■ PROBLEM TO SOLVE ■
Nothing but the lines from the one containing "is (476, 767)." through the last line of the data below should be returned, each exactly as it stands, pictures excluded.

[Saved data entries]
-*-

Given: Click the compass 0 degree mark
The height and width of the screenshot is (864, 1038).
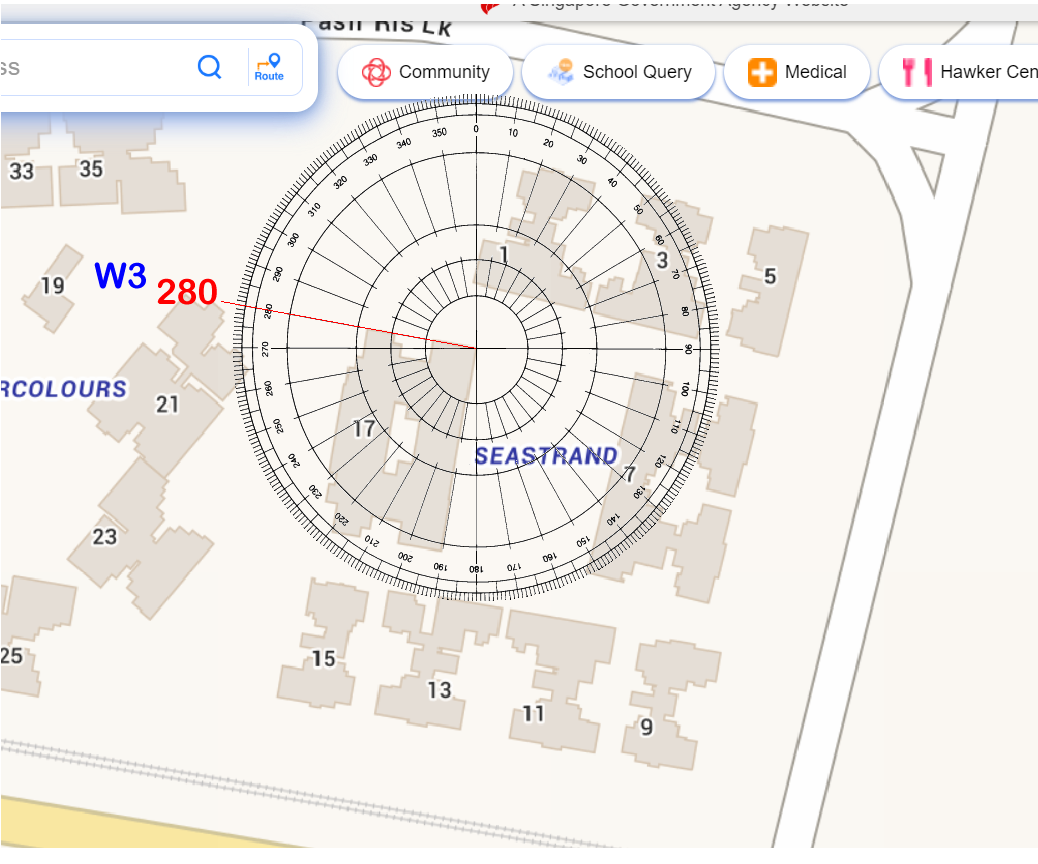Looking at the screenshot, I should point(476,129).
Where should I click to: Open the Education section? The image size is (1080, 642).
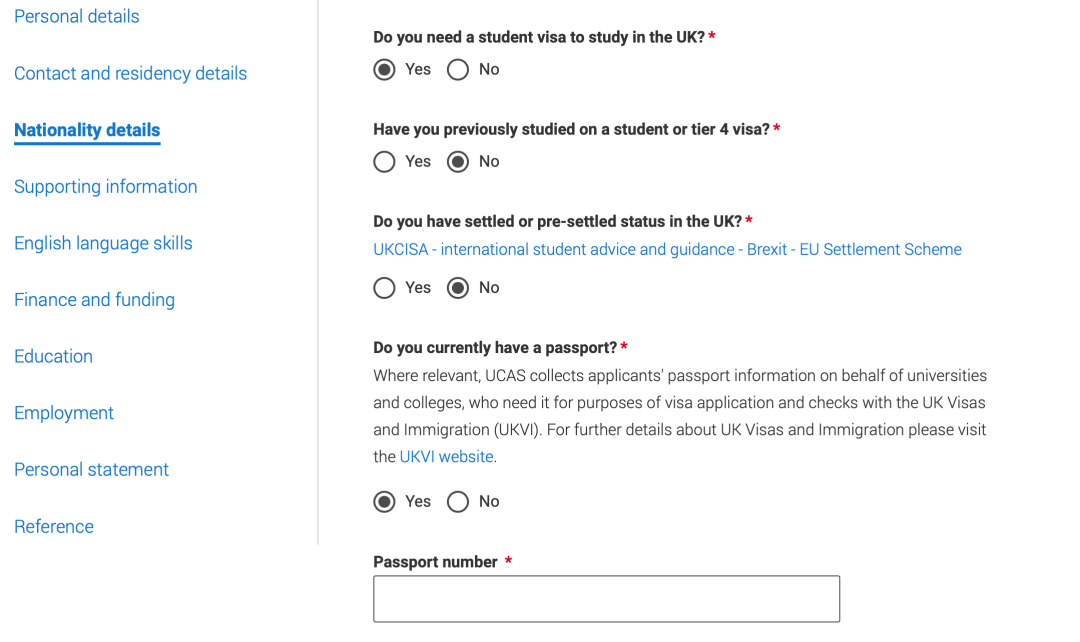(x=53, y=356)
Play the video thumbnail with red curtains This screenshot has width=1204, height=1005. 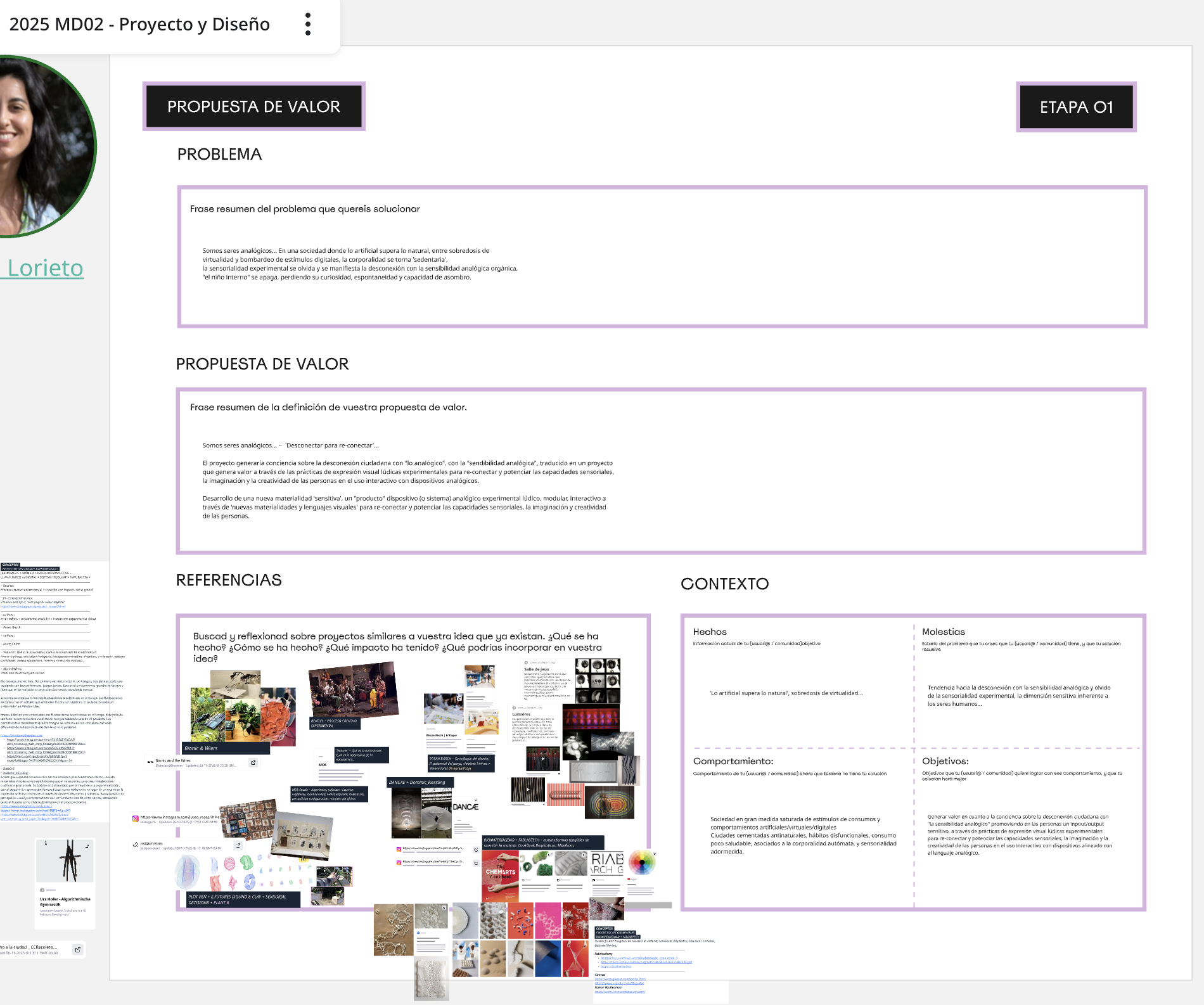[x=542, y=759]
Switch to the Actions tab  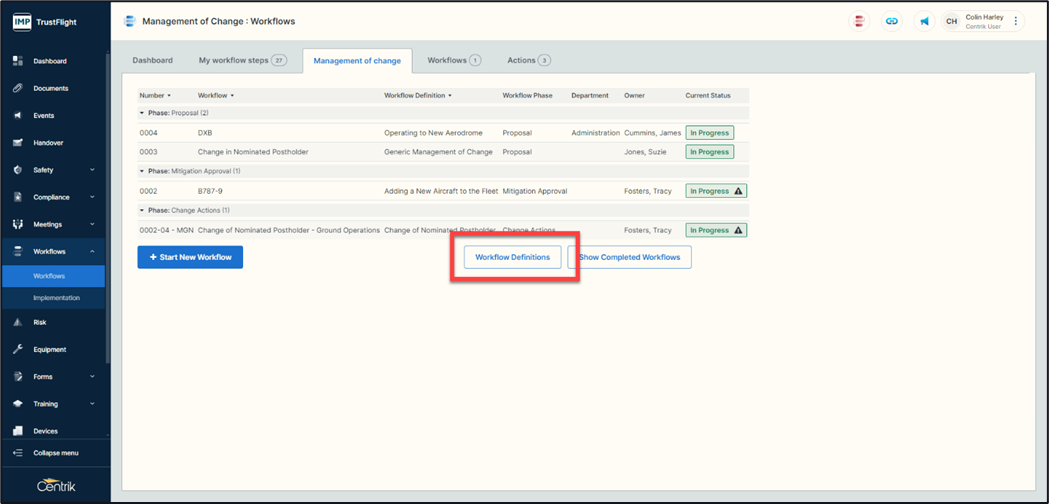(528, 60)
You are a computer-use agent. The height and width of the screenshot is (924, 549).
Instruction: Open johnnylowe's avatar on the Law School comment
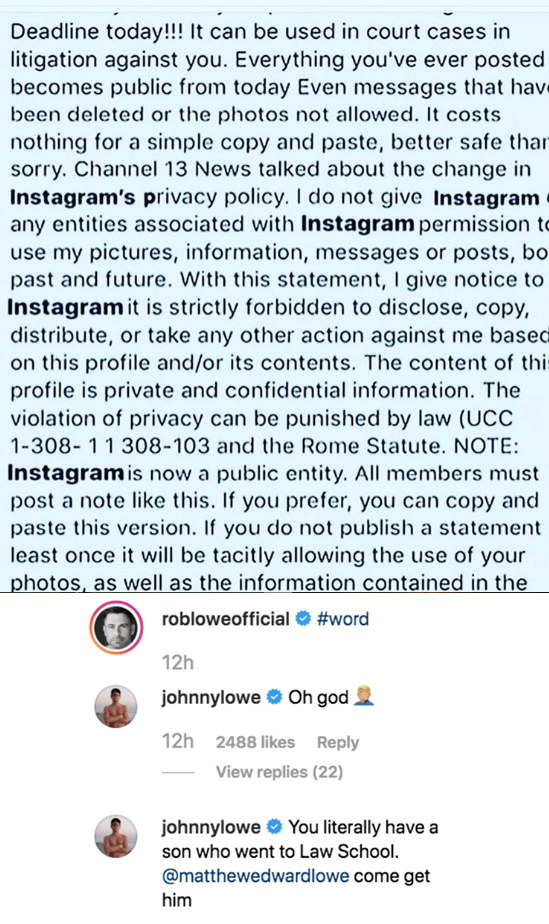tap(116, 837)
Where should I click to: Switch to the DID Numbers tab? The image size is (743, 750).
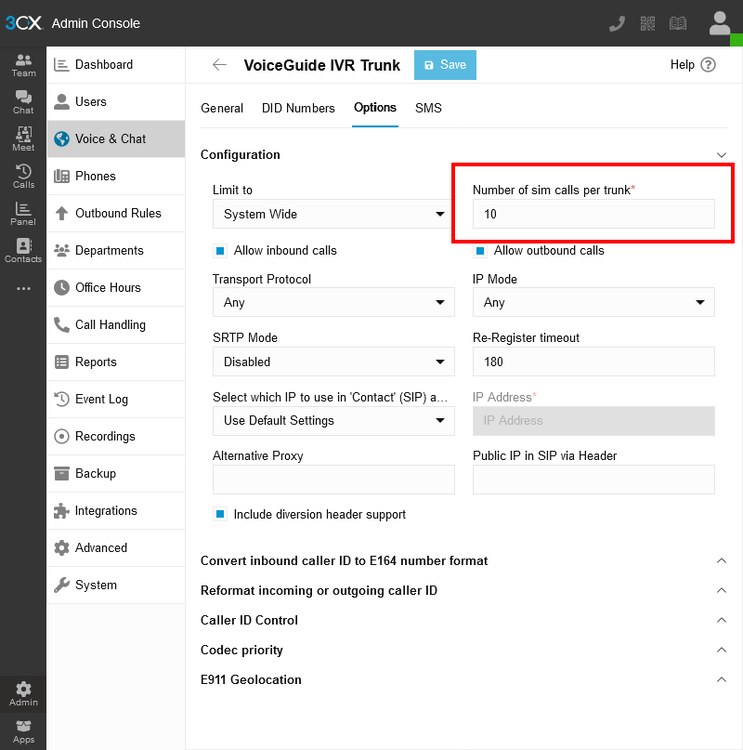click(298, 108)
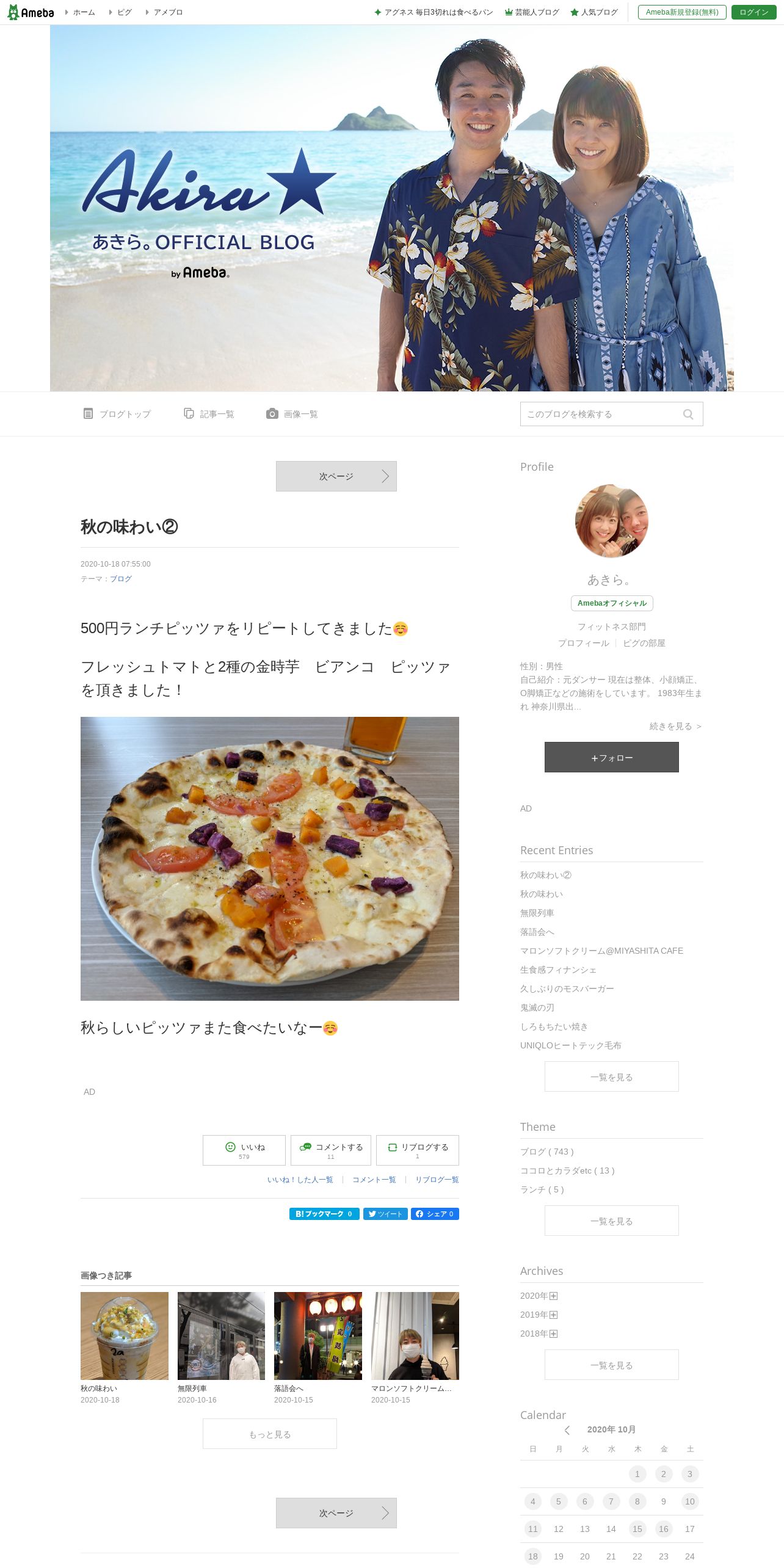Click the いいね smiley button
Screen dimensions: 784x1568
[x=244, y=1150]
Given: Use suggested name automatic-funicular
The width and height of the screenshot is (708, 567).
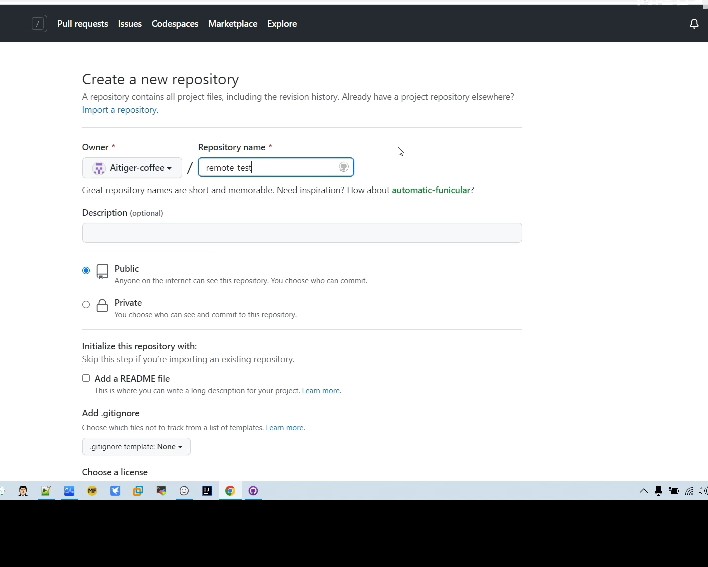Looking at the screenshot, I should click(432, 190).
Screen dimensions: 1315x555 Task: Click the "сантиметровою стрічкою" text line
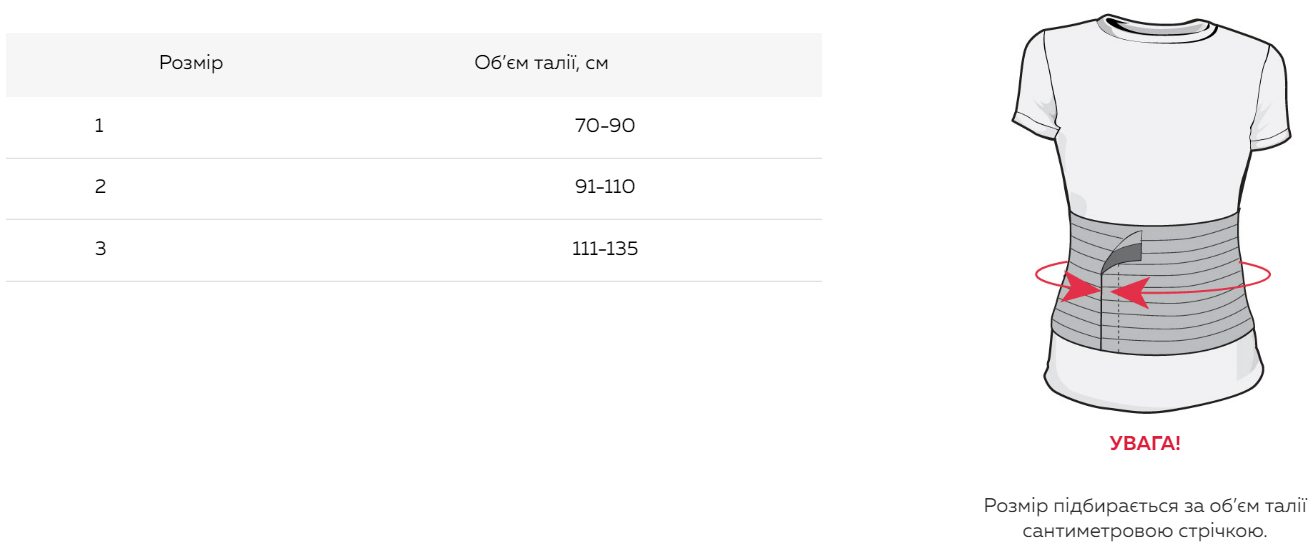pos(1145,531)
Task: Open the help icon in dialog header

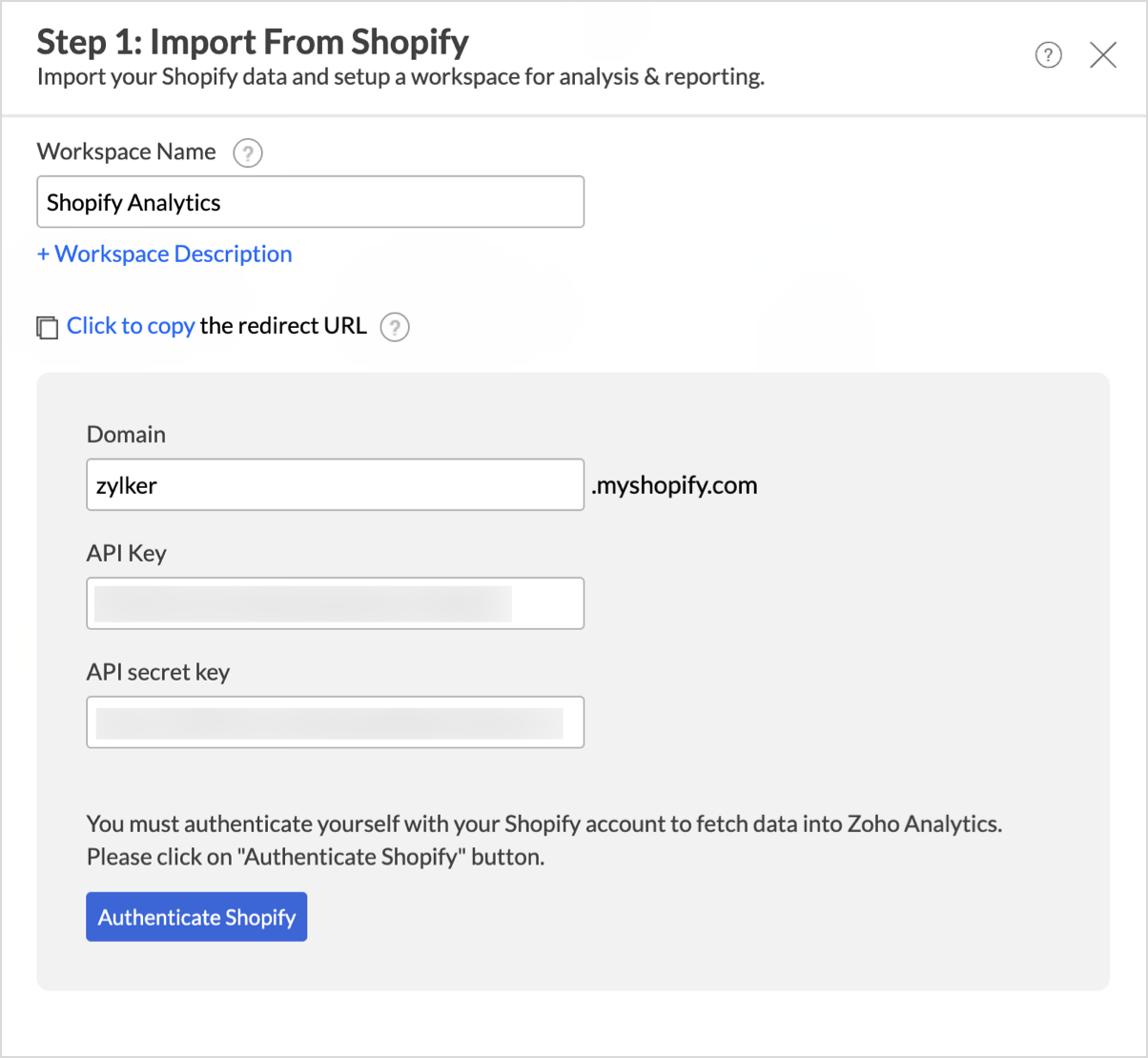Action: 1048,55
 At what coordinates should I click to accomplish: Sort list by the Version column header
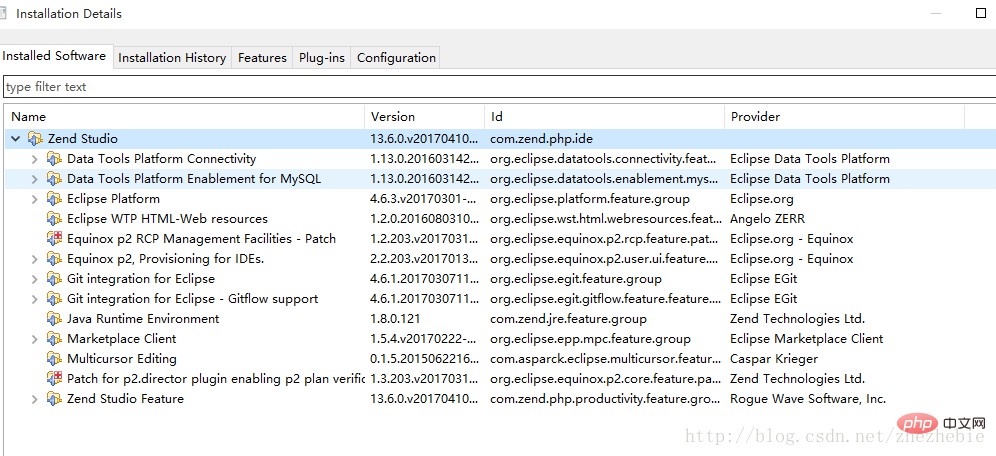424,117
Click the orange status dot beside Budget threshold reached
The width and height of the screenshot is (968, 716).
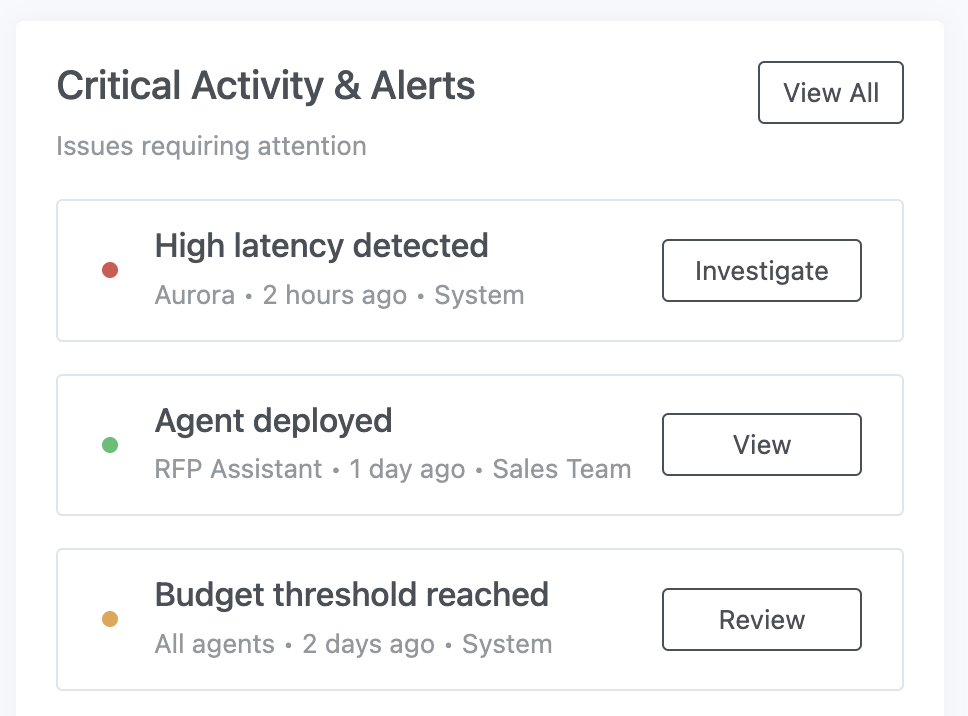coord(110,619)
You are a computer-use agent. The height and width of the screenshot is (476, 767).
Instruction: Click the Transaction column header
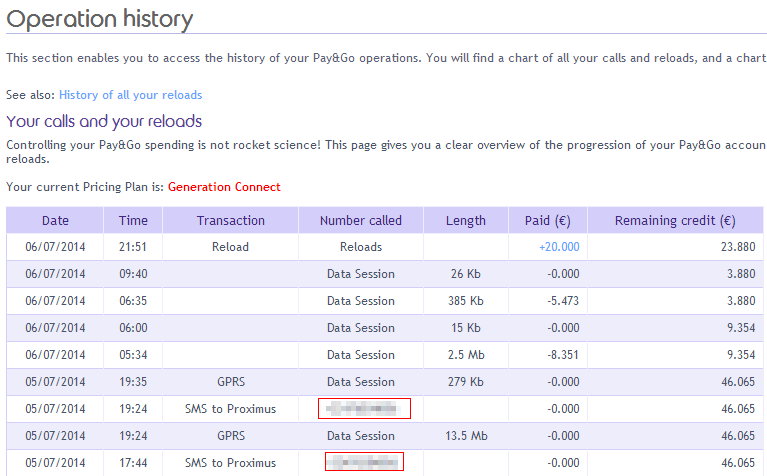click(230, 220)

-*-

■ EXPECTED ANSWER ■
You are a computer-use agent. The height and width of the screenshot is (476, 767).
Instruction: Click the Transaction column header
click(230, 220)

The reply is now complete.